In the early days of the iOS-Android war, Steve Jobs told his biographer Walter Isaacson “I’m going to destroy Android, because it’s a stolen product. I’m willing to go thermonuclear war on this.” Everyone immediately anticipated patent claims against the Android OS. I doubt many anticipated claims against Google’s undiversified core business.
ArsTechnica is reporting that Rockstar, the company spawned from an Apple-Microsoft-RIM-Sony alliance which, in 2011, outbid Google for a trove of Nortel and Novell patents, has filed suit against Google:
The complaint against Google involves six patents, all from the same patent “family.” They’re all titled “associative search engine,” and list Richard Skillen and Prescott Livermore as inventors. The patents describe “an advertisment machine which provides advertisements to a user searching for desired information within a data network.”
The oldest patent in the case is US Patent No. 6,098,065, with a filing date of 1997, one year before Google was founded.
If you think that sounds like nearly 95% of Google’s revenue, you’re not alone. This sole patent feels like enough motivation for Google to have won this auction at all costs. Not only did Google not win, it made joke bids. What were they thinking?
Perhaps Google wasn’t thinking. Perhaps it was woefully unprepared for the 2011 auction and lacked a sufficiently clear picture of how valuable the portfolio was — and conversely, how dangerous it would be in other hands. Or perhaps Google decided to brave court battles and ideally set a precedent that crumbles the patent troll house of cards for good. That sounds very, very risky, and doesn’t explain why it bid up to $4.4B in the first place.
It also doesn’t explain why Google paid twelve billion dollars (!!!) for Motorola just one month later. It’s harder than ever to see the Motorola purchase as anything but panic: having lost the Nortel auction, possibly not even realizing what they’d lost until after the fact, Google scrambled for countermeasures. Larry Page practically admitted as much when he announced the deal.

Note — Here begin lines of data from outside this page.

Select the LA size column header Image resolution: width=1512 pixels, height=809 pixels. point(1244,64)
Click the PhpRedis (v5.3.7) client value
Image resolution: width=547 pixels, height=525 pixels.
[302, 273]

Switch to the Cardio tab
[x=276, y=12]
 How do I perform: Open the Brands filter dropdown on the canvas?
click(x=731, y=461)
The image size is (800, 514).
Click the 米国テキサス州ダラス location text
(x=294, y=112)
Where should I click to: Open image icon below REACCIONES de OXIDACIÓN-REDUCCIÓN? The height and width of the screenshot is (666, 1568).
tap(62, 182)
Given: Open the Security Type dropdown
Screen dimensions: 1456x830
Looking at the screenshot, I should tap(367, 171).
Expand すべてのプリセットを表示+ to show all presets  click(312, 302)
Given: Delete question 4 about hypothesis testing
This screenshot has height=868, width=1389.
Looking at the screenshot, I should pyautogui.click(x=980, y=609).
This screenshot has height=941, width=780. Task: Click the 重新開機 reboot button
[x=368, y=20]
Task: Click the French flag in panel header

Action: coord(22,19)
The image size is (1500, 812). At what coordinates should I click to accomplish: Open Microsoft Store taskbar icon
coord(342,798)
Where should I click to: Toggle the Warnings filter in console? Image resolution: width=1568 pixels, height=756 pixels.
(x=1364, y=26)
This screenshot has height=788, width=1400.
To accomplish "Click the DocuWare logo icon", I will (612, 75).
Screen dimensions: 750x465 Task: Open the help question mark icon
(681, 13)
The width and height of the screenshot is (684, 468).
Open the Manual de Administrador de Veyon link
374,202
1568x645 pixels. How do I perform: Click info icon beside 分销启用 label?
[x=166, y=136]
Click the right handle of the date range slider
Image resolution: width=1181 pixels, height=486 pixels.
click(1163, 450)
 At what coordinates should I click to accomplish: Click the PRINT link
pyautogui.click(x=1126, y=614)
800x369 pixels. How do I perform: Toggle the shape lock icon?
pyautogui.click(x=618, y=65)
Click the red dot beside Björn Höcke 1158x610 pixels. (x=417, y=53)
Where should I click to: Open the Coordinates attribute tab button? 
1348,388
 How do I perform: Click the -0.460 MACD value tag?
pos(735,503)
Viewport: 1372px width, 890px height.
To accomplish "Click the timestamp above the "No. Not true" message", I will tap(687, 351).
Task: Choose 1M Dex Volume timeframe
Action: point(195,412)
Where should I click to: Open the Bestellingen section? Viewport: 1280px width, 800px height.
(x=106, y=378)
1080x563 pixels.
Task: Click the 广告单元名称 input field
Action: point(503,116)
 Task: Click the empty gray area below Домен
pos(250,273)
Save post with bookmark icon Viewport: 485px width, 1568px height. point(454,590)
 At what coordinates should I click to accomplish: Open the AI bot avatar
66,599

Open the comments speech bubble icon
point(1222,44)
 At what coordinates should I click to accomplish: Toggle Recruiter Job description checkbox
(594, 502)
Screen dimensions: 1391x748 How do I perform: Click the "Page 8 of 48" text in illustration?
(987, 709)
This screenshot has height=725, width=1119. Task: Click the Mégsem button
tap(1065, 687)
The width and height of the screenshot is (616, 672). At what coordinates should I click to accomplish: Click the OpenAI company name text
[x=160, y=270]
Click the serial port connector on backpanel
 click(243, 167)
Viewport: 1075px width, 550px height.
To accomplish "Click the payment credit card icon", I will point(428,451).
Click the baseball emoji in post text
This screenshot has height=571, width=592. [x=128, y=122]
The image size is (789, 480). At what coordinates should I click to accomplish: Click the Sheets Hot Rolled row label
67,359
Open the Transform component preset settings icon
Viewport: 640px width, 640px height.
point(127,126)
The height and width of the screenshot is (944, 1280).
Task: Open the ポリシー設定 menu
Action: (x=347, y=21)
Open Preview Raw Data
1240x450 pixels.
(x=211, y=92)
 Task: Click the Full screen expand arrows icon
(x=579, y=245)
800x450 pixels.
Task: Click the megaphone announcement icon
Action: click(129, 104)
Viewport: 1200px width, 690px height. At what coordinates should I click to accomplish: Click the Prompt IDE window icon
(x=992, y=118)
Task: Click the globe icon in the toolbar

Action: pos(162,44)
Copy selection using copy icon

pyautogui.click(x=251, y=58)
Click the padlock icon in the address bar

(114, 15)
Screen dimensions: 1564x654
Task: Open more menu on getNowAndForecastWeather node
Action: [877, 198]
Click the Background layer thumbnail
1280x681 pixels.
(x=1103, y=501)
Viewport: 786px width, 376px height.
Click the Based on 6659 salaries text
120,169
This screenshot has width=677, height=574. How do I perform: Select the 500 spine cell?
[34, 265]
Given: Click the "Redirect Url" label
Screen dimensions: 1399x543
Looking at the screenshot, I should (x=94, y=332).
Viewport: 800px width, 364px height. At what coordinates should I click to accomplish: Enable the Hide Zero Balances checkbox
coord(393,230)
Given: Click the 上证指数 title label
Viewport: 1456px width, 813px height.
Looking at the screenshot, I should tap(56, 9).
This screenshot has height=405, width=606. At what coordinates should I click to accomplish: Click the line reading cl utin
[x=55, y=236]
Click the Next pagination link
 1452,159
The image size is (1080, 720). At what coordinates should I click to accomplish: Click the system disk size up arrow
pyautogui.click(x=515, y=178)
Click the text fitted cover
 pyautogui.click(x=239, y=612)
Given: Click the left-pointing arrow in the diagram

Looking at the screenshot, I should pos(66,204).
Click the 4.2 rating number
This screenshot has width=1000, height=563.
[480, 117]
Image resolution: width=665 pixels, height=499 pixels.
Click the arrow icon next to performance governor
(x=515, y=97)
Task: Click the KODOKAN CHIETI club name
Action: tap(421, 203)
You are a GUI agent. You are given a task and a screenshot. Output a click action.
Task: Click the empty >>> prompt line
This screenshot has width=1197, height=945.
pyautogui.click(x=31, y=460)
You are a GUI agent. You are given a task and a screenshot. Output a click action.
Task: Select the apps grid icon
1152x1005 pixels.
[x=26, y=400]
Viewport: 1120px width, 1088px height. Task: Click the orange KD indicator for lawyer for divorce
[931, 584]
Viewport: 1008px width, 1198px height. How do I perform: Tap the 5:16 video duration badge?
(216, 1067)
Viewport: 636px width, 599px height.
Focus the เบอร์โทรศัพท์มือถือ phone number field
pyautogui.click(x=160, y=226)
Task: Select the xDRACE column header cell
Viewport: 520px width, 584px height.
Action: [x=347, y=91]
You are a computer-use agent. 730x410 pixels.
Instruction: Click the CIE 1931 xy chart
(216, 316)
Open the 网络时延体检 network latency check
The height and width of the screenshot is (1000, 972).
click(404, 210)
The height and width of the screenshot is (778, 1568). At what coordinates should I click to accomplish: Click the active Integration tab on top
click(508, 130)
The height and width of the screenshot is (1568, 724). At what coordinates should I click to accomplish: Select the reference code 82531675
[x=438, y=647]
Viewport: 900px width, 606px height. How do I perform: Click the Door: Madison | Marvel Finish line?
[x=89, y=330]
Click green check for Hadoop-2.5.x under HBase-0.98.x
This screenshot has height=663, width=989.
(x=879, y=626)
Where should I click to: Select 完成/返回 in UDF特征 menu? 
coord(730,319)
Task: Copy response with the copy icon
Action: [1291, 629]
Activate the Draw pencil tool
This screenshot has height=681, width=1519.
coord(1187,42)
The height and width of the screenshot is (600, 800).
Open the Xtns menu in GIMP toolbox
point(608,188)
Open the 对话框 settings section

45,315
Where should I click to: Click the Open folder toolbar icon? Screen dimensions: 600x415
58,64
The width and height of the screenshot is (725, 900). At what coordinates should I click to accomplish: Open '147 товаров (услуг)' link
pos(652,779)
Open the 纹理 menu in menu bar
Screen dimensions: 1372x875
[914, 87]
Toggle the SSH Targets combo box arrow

Unfortunately, Motorola’s patents have not proven too useful. Florian Mueller repeatedly predicted this mess, chronicling a number of courtroom dead-ends since the Motorola deal was made. And then there’s the small matter of Motorola continuing to hemorrhage cash. I wonder if Dan Lyons still thinks the deal was a “rope-a-dope”.
I’ve said this multiple times in the past, and I’ll say it again: I don’t like this game. Rockstar looks, smells, and now acts like countless NPE’s that have done more harm than good — namely Lodsys, which has been aggressively harassing Apple’s own ecosystem. It’s extremely disappointing to see Apple facilitate this kind of behavior. At the same time, the missed Nortel auction and dubious Motorola purchase look as awful a strategic blunder as ever for Google. They kept their head in the sand for too long.